A Keeta foi denunciada ao Ministério Público do Trabalho sob a acusação de adotar um modelo de gestão que pressiona entregadores a manter ritmo elevado de trabalho. Segundo relatos reunidos na denúncia, o sistema de operação da plataforma estimularia metas de velocidade e produtividade de forma contínua.
O ponto central da queixa é o uso de algoritmos para monitorar o desempenho dos profissionais, o que, na avaliação dos entregadores, cria um ambiente de cobrança permanente. Eles afirmam que essa lógica pode incentivar jornadas mais intensas e decisões apressadas durante as entregas, com impacto direto na segurança e nas condições de trabalho.

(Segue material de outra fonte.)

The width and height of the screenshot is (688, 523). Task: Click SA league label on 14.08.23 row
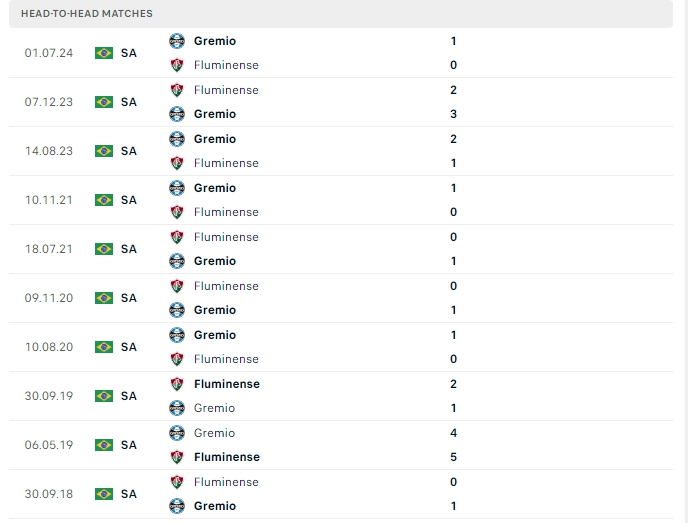point(129,151)
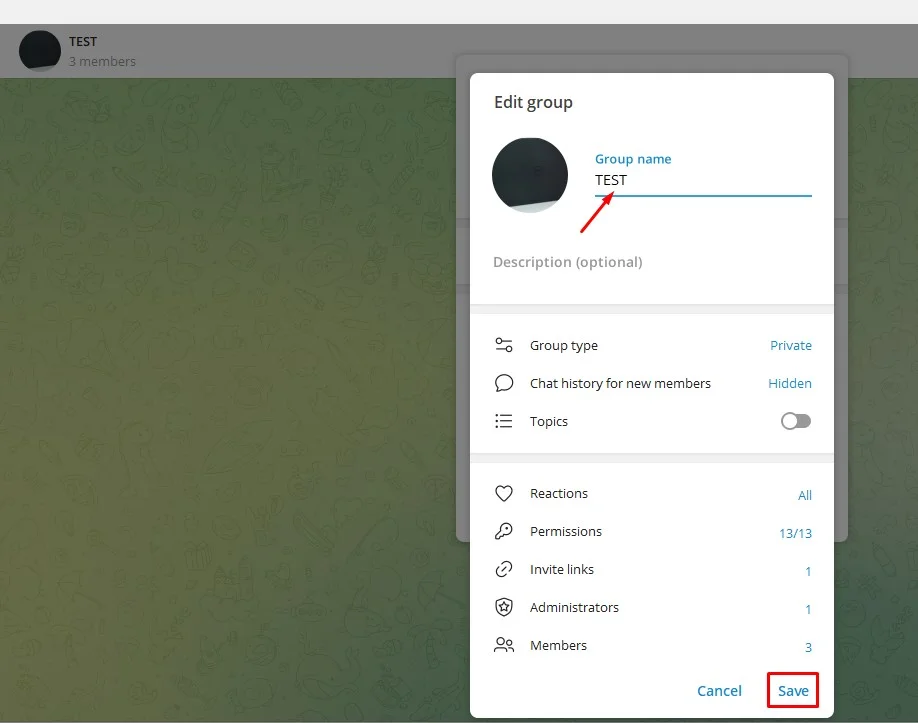Open Permissions showing 13/13
The height and width of the screenshot is (723, 918).
click(x=650, y=531)
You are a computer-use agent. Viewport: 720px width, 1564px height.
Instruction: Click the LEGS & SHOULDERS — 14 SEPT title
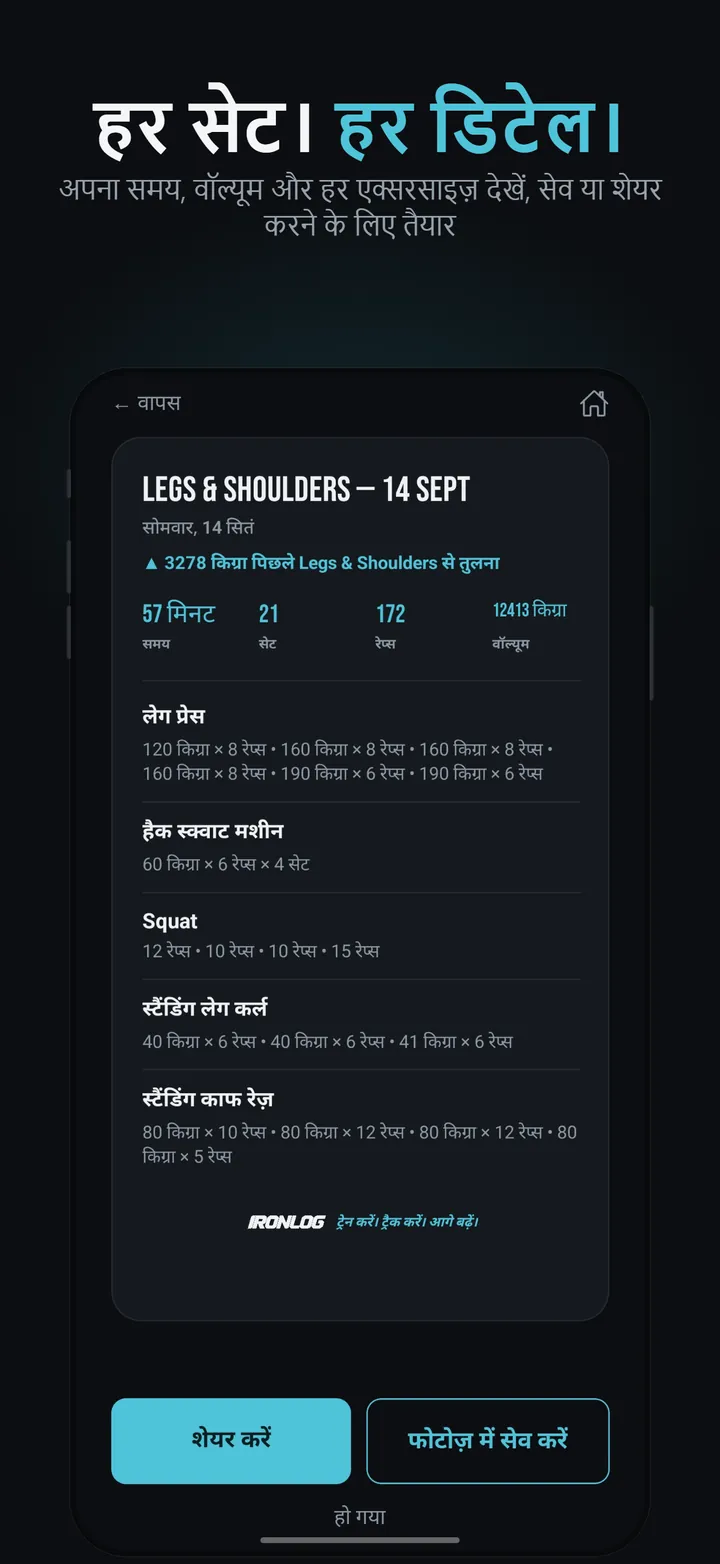click(x=306, y=489)
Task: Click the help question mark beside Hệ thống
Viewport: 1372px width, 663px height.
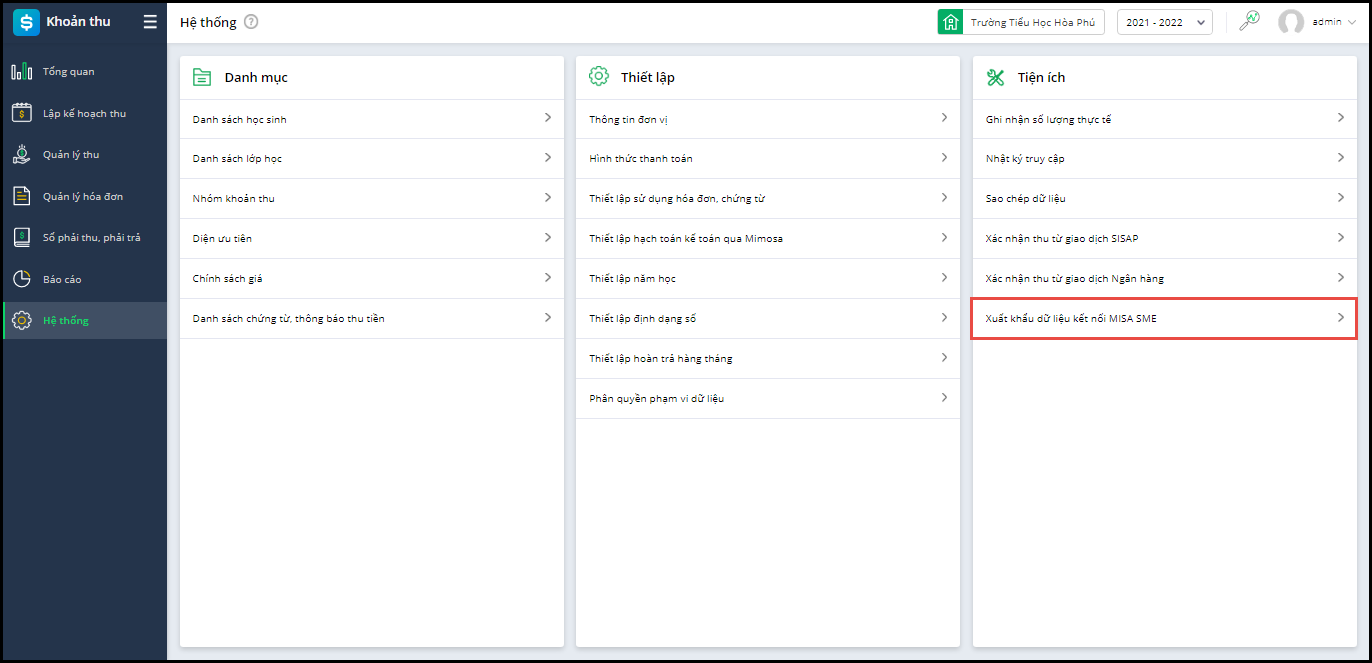Action: pyautogui.click(x=251, y=22)
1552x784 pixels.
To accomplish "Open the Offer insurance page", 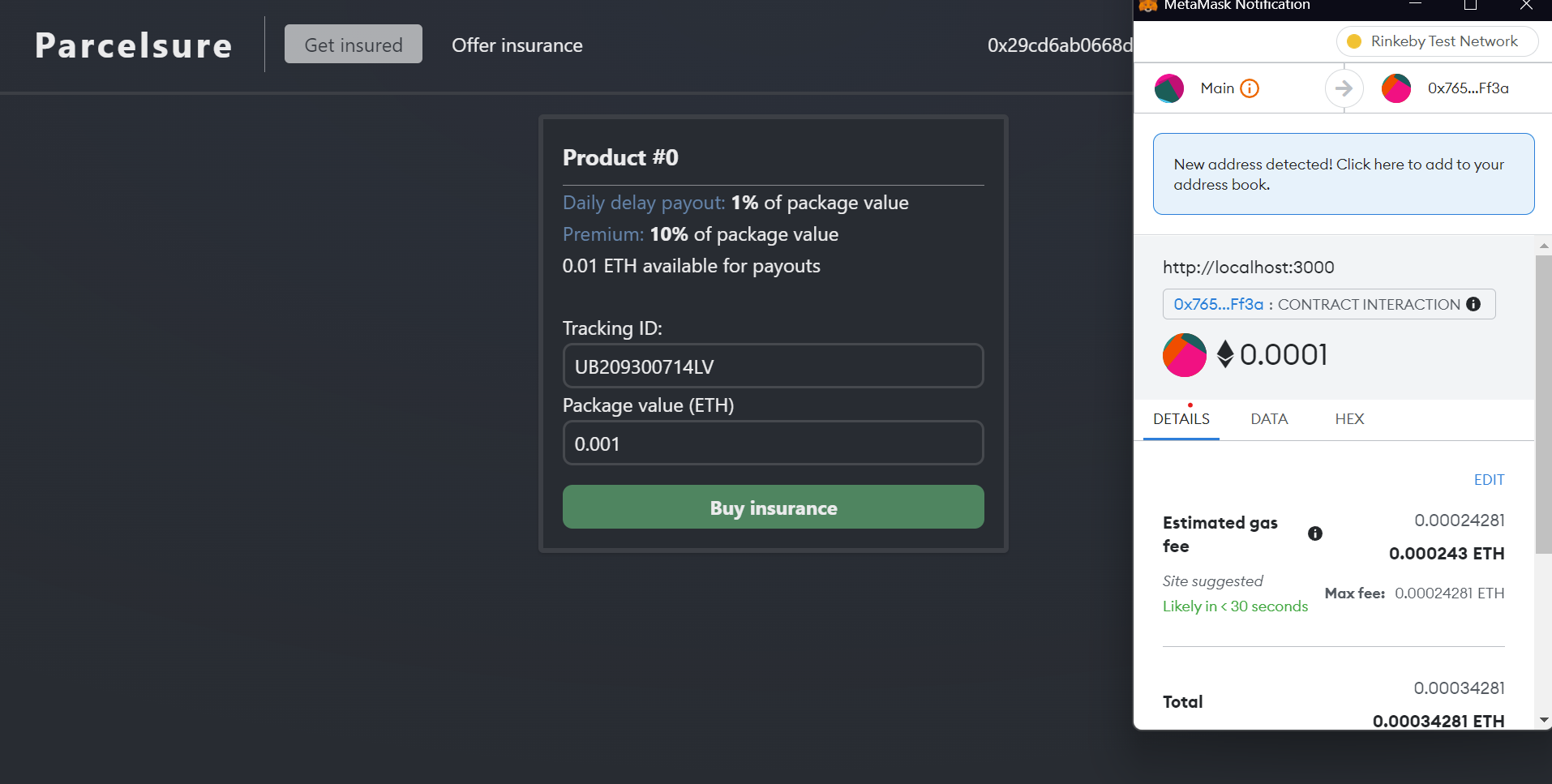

Do outro lado, a empresa sustenta que a tecnologia é empregada para melhorar a organização das operações e diminuir riscos. A Keeta argumenta que os mecanismos automatizados ajudam a distribuir pedidos, otimizar rotas e dar mais previsibilidade ao serviço, sem a intenção de impor metas abusivas aos trabalhadores.
O caso reacende o debate sobre os limites da gestão por algoritmos em aplicativos de entrega. À medida que esse modelo se expande no setor, cresce a pressão por regras mais claras sobre transparência, monitoramento e responsabilidade das plataformas em relação às condições impostas aos profissionais.